Configuration Guide User guide
FastIron Configuration Guide 1867
53-1002494-02
Multi-device port authentication configuration
You can optionally disable aging for MAC addresses subject to authentication, either for all MAC
addresses or for those learned on a specified interface.
Globally disabling aging of MAC addresses
On most devices, you can disable aging for all MAC addresses on all interfaces where multi-device
port authentication has been enabled by entering the mac-authentication disable-aging command.
Brocade(config)#mac-authentication disable-aging
Syntax: mac-authentication disable-aging
Enter the command at the global or interface configuration level.

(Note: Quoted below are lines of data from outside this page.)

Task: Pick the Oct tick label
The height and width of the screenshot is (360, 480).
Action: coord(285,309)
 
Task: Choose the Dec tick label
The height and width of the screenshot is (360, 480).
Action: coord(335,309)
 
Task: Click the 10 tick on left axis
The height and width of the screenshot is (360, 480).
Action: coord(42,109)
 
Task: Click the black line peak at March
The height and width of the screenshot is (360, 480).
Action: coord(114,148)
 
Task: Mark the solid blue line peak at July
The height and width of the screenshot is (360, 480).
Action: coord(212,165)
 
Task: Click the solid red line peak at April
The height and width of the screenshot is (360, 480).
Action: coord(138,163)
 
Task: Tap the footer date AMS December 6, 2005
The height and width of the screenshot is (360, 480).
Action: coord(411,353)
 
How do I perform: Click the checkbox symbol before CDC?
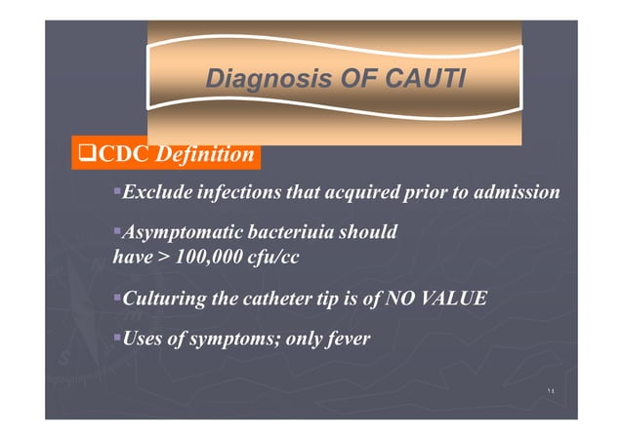(84, 154)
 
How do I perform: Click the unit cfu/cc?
(275, 258)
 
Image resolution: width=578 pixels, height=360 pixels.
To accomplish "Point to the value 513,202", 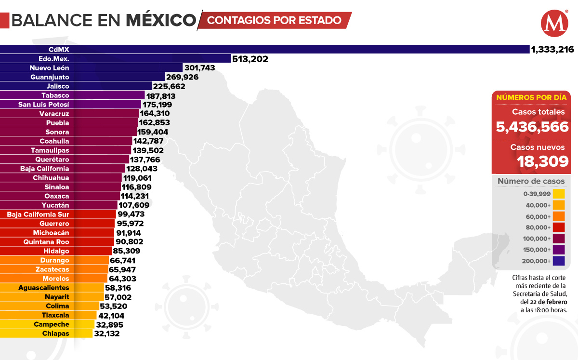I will click(250, 59).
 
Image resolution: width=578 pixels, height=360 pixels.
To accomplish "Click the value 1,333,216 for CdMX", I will click(552, 49).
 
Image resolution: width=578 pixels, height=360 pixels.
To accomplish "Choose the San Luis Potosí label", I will click(44, 105).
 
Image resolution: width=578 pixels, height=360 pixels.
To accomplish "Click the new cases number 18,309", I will click(543, 161).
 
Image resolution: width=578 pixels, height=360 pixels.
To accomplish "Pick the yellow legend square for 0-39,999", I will click(559, 194).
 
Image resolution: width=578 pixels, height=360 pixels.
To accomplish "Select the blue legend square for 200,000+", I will click(559, 261).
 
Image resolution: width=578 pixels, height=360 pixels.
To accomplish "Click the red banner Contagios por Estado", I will click(275, 20).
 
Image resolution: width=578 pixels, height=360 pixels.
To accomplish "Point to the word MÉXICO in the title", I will click(160, 20).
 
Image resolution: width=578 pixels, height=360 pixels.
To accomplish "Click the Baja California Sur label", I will click(38, 214).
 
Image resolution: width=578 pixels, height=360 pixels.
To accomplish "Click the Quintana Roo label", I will click(46, 242).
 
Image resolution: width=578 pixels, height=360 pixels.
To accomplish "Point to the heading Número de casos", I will click(531, 181).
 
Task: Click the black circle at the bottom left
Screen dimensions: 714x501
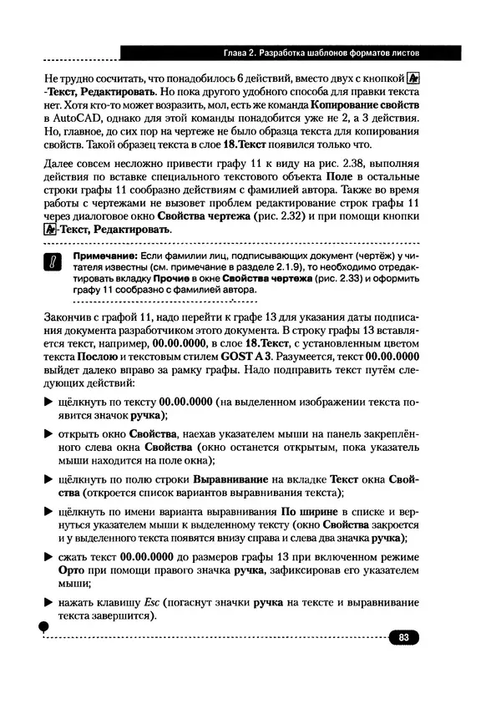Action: tap(43, 628)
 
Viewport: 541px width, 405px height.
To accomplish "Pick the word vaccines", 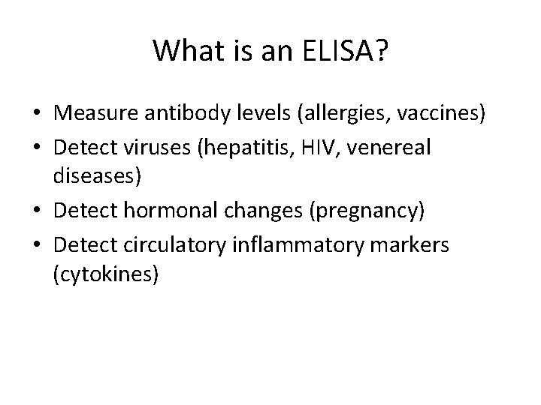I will click(444, 115).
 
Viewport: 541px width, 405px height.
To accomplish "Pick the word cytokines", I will click(105, 276).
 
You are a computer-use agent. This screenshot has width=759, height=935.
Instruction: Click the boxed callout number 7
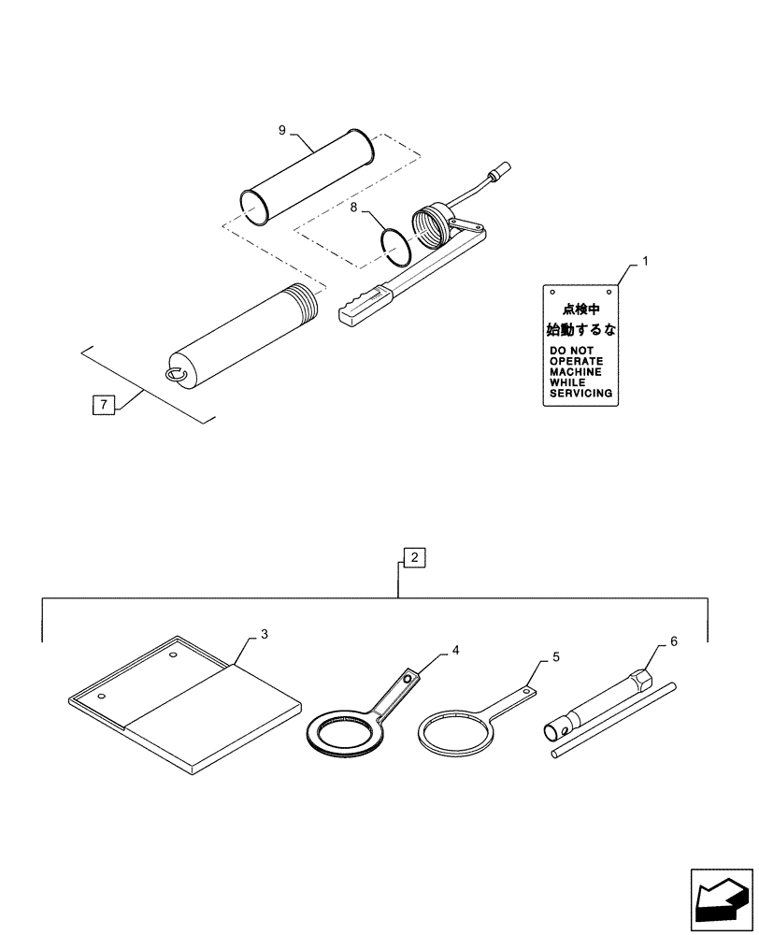click(x=103, y=405)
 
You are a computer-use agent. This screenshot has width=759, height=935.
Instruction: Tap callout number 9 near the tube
click(x=281, y=130)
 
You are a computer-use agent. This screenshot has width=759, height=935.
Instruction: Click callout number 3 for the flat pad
click(x=265, y=635)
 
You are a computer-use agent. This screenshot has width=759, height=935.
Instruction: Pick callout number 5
click(x=556, y=657)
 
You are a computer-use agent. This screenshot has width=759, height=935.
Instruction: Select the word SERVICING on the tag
click(x=581, y=394)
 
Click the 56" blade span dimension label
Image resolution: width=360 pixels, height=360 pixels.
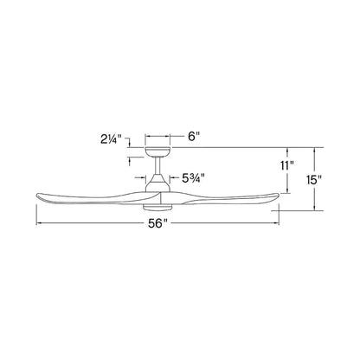click(158, 223)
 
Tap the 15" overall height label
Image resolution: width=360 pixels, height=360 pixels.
click(314, 180)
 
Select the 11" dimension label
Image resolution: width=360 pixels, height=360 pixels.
click(287, 166)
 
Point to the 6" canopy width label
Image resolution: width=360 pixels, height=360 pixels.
click(194, 136)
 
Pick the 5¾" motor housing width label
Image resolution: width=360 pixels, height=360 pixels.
click(193, 178)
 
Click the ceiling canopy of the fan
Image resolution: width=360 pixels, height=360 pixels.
click(158, 151)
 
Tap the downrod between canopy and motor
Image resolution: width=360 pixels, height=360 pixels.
click(158, 165)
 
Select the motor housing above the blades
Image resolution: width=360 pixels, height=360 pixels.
click(158, 183)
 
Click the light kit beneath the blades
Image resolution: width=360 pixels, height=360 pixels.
click(158, 208)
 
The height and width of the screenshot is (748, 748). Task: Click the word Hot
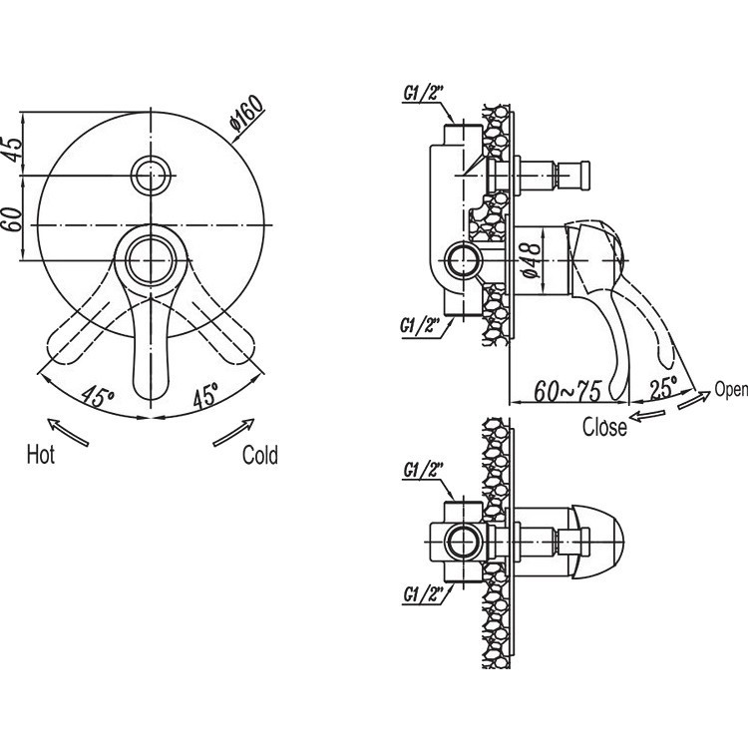(41, 454)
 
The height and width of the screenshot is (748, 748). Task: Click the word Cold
(260, 455)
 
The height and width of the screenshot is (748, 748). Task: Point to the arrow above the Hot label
(68, 432)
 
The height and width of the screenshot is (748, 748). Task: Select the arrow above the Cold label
(233, 432)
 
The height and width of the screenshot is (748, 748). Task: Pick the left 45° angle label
(98, 396)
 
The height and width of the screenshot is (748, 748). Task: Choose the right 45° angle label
(206, 395)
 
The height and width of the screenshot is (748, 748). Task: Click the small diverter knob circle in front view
(151, 176)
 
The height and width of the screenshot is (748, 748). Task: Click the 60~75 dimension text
(567, 391)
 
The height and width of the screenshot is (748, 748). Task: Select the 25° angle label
(663, 386)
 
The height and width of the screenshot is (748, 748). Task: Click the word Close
(604, 427)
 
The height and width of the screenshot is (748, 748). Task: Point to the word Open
(731, 390)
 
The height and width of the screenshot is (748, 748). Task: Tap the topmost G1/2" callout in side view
(424, 94)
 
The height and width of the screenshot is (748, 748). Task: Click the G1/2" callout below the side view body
(420, 326)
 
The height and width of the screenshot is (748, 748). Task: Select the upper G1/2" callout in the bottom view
(424, 470)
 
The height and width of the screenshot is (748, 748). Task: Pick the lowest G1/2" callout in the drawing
(424, 594)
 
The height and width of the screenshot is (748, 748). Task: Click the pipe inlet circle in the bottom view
(464, 542)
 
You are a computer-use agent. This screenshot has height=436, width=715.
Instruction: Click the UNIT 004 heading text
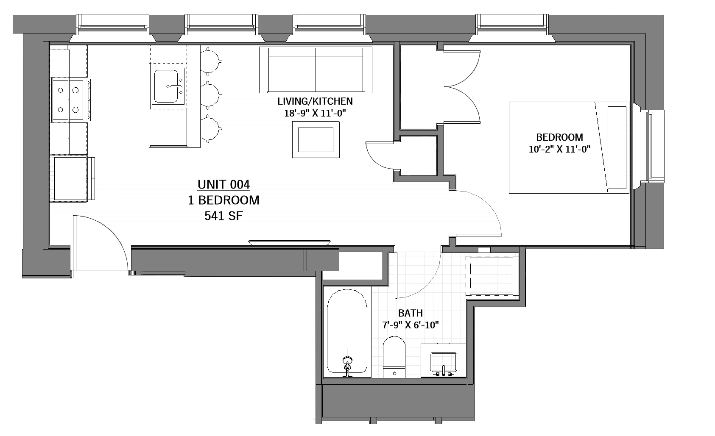223,185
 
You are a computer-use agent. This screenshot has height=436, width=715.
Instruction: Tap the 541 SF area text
223,216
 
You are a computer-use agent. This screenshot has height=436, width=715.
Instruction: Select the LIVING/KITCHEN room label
315,101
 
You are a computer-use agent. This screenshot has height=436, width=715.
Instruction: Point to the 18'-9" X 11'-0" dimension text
315,113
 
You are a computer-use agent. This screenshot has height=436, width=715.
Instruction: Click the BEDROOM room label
559,137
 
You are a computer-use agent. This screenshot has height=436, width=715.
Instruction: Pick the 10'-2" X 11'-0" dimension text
559,149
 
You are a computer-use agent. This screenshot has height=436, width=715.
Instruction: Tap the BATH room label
410,313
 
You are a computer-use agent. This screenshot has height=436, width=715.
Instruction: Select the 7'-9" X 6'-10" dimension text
410,325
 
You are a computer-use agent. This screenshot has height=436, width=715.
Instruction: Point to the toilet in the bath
394,356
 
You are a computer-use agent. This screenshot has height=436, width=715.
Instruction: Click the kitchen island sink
166,86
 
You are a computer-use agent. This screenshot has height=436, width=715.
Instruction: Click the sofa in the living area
316,70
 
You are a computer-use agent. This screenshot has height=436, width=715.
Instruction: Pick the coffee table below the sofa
316,139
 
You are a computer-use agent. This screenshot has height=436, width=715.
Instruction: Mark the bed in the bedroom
568,147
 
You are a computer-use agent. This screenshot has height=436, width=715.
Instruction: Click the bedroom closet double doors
463,87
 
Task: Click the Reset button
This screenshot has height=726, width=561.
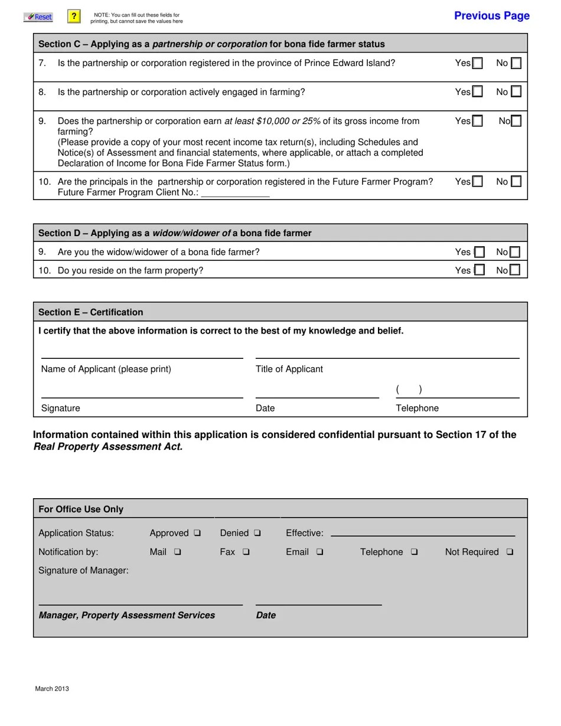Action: [x=38, y=17]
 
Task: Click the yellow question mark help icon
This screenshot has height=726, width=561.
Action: [x=74, y=17]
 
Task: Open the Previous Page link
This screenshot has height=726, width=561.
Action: [x=491, y=16]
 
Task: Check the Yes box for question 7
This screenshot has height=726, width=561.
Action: [x=477, y=63]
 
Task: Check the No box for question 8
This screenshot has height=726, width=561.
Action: [x=516, y=91]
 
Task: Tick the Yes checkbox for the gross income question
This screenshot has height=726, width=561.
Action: [x=477, y=121]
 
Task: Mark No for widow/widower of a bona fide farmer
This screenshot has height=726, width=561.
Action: [x=515, y=252]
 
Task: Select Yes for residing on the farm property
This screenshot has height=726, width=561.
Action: [x=479, y=270]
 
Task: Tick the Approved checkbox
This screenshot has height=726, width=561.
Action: [x=197, y=533]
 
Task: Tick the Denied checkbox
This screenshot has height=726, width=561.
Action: [x=257, y=533]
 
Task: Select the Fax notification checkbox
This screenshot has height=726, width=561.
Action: [x=246, y=552]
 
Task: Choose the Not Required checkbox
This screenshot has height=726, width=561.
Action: [x=510, y=552]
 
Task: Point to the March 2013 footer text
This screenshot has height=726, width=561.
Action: [x=52, y=688]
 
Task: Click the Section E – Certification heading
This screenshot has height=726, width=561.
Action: [x=91, y=312]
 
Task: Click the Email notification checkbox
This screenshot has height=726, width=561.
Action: [x=319, y=552]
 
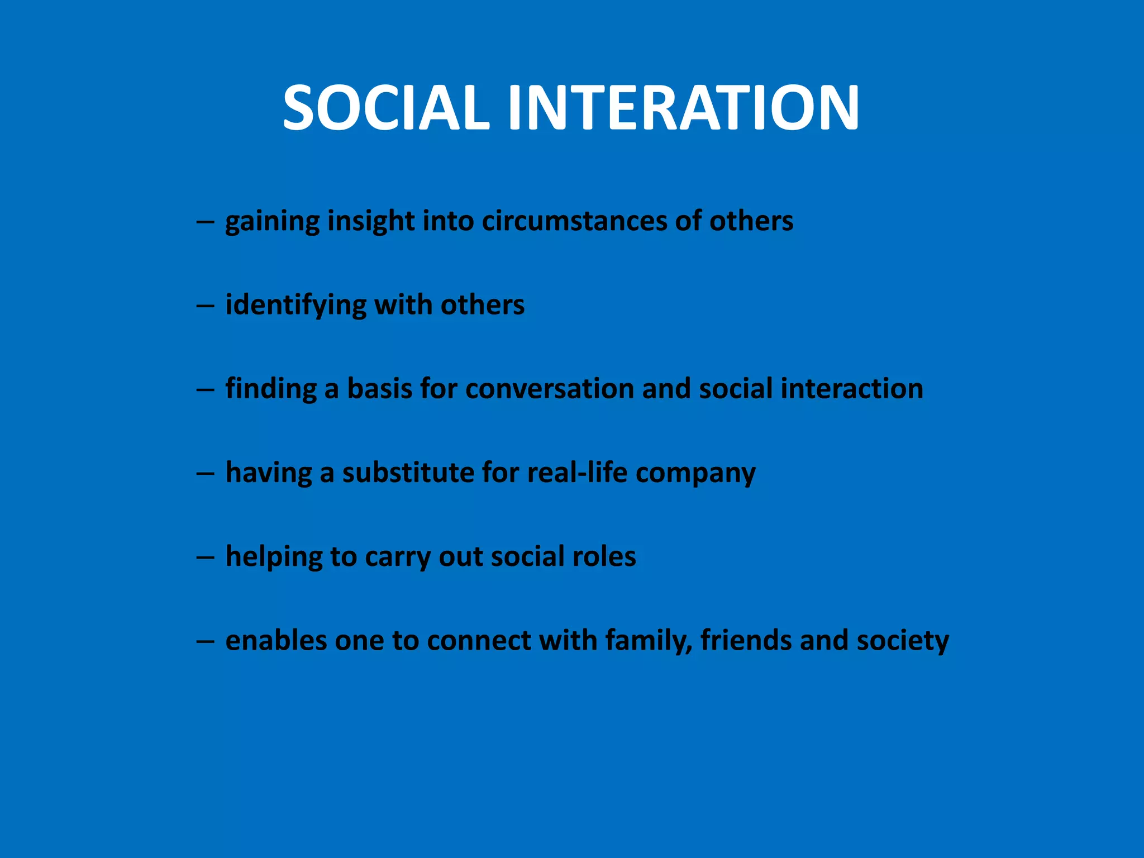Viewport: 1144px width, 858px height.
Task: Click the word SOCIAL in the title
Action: [386, 107]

The denied-only parameter prevents denied sessions from being aged out, but ages out permitted
sessions.
The permitted-only parameter prevents permitted (authenticated and restricted) sessions from
being aged out and ages denied sessions.
Disabling the aging of MAC addresses on interfaces
To disable aging for all MAC addresses subject to authentication on a specific interface where
multi-device port authentication has been enabled, enter the command at the interface level.
Example
Brocade(config)#interface e 3/1
Brocade(config-if-e1000-3/1)#mac-authentication disable-aging
Syntax: [no] mac-authentication disable-aging
Changing the hardware aging period for blocked
MAC addresses
When the Brocade device is configured to drop traffic from non-authenticated MAC addresses,
traffic from the blocked MAC addresses is dropped in hardware, without being sent to the CPU. A
Layer 2 hardware entry is created that drops traffic from the MAC address in hardware. If no traffic
is received from the MAC address for a certain amount of time, this Layer 2 hardware entry is aged
out. If traffic is subsequently received from the MAC address, then an attempt can be made to
authenticate the MAC address again.
Aging of the Layer 2 hardware entry for a blocked MAC address occurs in two phases, known as
hardware aging and software aging.
On FastIron devices, the hardware aging period for blocked MAC addresses is fixed at 70 seconds
and is non-configurable. (The hardware aging time for non-blocked MAC addresses is the length of
time specified with the mac-age command.) The software aging period for blocked MAC addresses
is configurable through the CLI, with the mac-authentication max-age command. Once the
hardware aging period ends, the software aging period begins. When the software aging period
ends, the blocked MAC address ages out, and can be authenticated again if the Brocade device
receives traffic from the MAC address.